Q: You supported a Senate plan to accept federal money for expanding health care coverage, an alternative to expanding Medicaid. But your counterpart, Speaker-designate Steve Crisafulli, says he won’t back off the House’s position, which refuses money tied to Obamacare. Will you try to convince him?
GARDINER: Number one, I’m not president yet, and I will support my president, Don Gaetz, whatever his decision is. I think the Senate has a pretty good proposal that is not an expansion of Medicaid but really provides some of that personal responsibility premium assistance. And we’re open to discussion with the House, but I can only speak for the Senate, and if there’s ever an opening to sit down and talk about numerous ideas — and if the House has new ideas — we’re certainly open to that. But until it’s my time, my job is to support Senate President Gaetz and what he wants to do on that particular issue.
Q: In your acceptance address, you said we need better policies on water and the environment. We’ve heard critics of the governor’s jobs program say it’s costing us too many natural resources. What do you think of that criticism?
GARDINER: I don’t necessarily agree with that criticism, and I don’t want residents of the state to think that I’m somehow saying we haven’t done the right thing. I think we’ve done a lot of great things. But what I wanted to let people know is, as our economy gets stronger and the revenues are increasing, it gives us the opportunity to look at areas that maybe we have not looked at as much because the revenues were down.

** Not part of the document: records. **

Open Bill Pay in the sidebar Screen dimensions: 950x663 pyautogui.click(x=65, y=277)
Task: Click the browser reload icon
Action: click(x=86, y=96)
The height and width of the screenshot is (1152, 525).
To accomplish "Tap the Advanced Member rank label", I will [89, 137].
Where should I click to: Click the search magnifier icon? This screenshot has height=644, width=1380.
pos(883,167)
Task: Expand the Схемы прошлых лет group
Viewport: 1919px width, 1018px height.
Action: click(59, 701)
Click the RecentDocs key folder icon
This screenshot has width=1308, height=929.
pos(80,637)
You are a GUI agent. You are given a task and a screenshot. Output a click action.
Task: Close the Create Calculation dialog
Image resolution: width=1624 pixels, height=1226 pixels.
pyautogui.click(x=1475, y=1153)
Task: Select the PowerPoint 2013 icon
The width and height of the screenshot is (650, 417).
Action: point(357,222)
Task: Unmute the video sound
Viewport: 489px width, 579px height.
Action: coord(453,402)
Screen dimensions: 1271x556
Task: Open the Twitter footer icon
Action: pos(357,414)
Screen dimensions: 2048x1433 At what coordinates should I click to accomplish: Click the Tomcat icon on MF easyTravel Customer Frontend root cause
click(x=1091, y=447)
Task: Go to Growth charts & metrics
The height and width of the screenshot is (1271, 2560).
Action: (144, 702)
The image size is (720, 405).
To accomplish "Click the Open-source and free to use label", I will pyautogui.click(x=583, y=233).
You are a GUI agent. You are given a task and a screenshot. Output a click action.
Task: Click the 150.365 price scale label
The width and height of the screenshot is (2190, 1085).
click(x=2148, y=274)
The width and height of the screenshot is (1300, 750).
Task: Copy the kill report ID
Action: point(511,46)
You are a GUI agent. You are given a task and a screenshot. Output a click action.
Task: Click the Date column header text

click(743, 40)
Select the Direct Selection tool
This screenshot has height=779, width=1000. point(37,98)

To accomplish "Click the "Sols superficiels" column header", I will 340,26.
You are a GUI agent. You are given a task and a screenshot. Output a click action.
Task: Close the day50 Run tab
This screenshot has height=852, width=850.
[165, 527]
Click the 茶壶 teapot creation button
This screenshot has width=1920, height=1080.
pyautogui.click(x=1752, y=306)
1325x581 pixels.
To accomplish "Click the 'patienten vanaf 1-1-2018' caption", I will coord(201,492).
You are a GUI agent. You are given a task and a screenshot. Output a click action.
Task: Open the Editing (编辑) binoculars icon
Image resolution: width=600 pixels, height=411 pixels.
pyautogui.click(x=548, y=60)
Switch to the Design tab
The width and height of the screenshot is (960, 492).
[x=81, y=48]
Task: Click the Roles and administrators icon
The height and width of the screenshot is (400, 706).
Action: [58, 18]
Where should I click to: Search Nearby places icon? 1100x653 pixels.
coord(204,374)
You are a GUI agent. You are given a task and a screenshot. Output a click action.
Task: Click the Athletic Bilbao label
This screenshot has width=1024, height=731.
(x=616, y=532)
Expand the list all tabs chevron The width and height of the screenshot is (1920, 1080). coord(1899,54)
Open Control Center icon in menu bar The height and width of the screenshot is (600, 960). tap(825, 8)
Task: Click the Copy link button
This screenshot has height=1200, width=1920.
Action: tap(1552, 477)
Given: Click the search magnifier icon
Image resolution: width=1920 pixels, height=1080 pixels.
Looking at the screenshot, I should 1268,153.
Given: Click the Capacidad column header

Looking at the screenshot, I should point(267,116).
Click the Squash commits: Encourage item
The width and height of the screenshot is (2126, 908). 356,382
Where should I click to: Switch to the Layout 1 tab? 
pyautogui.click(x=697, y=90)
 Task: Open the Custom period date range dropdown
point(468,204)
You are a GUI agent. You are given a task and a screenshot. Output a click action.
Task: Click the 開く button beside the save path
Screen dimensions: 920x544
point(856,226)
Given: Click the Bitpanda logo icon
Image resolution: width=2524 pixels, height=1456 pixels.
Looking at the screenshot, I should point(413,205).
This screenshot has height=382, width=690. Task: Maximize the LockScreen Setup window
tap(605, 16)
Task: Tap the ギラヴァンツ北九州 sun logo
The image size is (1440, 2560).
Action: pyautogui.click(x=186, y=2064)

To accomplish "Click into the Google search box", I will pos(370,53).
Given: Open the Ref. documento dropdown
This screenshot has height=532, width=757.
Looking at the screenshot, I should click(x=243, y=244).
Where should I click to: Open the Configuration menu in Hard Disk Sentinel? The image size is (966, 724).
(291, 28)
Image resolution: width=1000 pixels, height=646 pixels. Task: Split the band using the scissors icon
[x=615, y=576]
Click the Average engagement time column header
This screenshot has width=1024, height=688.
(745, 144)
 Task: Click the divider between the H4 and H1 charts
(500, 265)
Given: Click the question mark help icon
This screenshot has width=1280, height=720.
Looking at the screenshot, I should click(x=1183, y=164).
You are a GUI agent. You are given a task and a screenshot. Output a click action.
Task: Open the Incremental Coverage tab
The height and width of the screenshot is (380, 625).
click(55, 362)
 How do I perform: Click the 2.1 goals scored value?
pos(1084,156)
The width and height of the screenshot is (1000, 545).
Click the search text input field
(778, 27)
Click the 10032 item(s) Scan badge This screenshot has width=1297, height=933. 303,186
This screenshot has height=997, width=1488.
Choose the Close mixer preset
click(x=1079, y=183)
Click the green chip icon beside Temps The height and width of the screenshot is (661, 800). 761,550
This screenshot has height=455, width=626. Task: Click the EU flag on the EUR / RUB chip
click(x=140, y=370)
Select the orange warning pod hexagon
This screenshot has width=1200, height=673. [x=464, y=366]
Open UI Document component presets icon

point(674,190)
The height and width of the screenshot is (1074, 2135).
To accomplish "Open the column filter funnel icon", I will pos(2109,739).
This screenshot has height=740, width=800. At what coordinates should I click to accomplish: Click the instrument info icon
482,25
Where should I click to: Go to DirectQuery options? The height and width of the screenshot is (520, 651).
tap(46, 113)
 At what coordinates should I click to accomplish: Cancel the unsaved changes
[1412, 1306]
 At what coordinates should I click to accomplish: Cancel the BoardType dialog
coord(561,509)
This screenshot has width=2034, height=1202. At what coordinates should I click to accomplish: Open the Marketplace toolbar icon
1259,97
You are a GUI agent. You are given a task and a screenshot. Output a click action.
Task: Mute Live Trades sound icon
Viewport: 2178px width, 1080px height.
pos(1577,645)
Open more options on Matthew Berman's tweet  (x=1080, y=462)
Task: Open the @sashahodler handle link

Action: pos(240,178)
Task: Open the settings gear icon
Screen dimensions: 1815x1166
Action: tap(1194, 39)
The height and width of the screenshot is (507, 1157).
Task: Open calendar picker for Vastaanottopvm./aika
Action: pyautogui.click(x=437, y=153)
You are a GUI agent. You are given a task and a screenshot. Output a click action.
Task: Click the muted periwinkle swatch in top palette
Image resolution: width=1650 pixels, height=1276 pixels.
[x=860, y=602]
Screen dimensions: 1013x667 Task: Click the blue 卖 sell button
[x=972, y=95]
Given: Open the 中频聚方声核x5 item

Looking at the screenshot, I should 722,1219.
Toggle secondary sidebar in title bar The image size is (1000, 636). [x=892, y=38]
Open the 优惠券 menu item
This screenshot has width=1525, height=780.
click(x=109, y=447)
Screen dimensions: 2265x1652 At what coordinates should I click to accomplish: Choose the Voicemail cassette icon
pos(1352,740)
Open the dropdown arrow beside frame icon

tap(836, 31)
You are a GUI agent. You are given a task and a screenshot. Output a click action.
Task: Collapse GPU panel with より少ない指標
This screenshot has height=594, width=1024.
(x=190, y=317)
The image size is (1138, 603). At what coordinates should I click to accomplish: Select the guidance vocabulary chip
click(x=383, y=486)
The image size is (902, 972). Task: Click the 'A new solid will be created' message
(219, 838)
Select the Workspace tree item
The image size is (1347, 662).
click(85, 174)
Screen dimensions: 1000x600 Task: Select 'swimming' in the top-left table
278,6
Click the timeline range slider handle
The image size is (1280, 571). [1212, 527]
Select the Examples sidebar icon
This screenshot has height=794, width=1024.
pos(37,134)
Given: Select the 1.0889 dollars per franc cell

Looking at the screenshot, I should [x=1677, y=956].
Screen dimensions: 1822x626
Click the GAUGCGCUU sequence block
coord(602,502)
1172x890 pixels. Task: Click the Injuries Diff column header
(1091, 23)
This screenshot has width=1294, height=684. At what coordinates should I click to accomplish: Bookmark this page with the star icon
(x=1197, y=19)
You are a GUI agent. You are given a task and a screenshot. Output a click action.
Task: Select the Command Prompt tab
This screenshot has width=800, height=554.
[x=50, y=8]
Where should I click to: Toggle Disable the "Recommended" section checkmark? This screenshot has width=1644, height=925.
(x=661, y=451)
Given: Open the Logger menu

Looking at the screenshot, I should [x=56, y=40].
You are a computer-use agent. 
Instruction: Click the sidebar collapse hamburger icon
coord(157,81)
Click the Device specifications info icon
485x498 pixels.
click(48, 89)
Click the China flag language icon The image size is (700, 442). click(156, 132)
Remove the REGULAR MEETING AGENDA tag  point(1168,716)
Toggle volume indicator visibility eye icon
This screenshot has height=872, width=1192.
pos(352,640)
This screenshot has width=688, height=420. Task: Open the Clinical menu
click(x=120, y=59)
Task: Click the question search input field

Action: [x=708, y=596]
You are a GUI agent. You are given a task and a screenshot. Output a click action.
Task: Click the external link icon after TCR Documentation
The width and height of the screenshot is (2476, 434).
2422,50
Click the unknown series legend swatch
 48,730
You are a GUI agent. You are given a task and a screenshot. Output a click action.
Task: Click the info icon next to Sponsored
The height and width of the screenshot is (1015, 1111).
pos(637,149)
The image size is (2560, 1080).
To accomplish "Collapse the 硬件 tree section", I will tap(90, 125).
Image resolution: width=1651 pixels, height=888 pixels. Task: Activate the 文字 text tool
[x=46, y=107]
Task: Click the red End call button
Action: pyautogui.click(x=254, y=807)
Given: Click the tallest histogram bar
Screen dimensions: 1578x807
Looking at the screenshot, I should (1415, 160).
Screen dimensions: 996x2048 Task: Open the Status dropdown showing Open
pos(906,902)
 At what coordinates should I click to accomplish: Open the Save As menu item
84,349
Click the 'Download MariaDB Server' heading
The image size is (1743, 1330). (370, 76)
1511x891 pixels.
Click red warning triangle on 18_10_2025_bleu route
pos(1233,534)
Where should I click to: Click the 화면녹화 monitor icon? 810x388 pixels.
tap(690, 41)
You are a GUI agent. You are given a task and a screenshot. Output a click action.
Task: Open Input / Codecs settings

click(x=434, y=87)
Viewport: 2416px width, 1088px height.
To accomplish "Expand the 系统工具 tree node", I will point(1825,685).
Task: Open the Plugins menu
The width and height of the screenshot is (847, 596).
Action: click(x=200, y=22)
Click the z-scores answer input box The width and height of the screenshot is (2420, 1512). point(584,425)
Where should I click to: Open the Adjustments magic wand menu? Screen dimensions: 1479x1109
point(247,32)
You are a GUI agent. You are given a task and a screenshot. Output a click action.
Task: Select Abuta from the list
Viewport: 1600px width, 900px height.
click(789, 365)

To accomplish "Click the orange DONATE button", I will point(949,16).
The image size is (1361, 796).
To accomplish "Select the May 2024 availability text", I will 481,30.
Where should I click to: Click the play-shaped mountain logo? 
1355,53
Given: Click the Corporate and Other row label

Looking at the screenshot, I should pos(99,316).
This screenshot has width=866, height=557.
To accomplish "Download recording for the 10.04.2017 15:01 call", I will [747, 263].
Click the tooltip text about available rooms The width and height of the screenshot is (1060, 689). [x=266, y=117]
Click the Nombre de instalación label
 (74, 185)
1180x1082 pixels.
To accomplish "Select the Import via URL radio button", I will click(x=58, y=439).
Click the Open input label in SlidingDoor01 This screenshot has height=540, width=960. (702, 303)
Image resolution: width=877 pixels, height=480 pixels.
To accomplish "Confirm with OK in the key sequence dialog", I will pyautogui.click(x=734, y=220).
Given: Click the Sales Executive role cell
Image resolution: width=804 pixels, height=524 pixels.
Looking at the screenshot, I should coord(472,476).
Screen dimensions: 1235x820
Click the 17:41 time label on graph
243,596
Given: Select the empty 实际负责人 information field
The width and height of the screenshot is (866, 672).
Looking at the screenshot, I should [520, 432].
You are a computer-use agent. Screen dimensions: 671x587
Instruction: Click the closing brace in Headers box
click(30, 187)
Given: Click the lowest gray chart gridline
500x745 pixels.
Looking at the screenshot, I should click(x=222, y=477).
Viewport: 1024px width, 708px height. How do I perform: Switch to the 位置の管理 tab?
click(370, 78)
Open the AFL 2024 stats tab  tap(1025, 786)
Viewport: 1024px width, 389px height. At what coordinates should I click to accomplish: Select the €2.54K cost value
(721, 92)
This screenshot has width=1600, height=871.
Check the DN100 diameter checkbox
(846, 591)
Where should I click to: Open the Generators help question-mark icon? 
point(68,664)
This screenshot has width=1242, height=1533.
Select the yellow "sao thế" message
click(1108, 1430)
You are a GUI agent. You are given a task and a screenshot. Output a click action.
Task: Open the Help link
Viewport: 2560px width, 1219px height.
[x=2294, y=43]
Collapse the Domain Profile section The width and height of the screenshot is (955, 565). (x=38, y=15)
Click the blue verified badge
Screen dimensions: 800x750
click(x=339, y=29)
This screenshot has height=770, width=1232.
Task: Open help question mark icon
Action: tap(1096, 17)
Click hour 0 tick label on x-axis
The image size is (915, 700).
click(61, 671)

And I know it’s also a priority for the Speaker-designate, and I just think it’s a great time to sit down and say, “Let’s look at all our water policies, let’s look at bike trails, let’s look at all these things.” Could we leave a legacy that it’s not an annual fight over funding for one particular project? Maybe it’s a significant change in the way we do water policy in the state of Florida.
Q: You’re known for your ties to Disney, which opposes destination casinos. As Senate president, what will be your approach to gambling?
GARDINER: Well, it’s not who I’m tied to or who I know. I think everybody knows that I’m opposed to gambling. I always have been, and there’s usually three or four of us who consistently vote against any expansion — including the lottery.
But I think it’s important for everybody to understand the Senate president’s job is to help the Senate be successful, and there are so many views on that particular issue. It’s not my job to dictate to the Senate that “This will be our position.” It’s (to) put the members in the right places — they’ll draft it; they’ll bring it forward.
It’s time for us to take a hard look at our gambling policy in the state of Florida.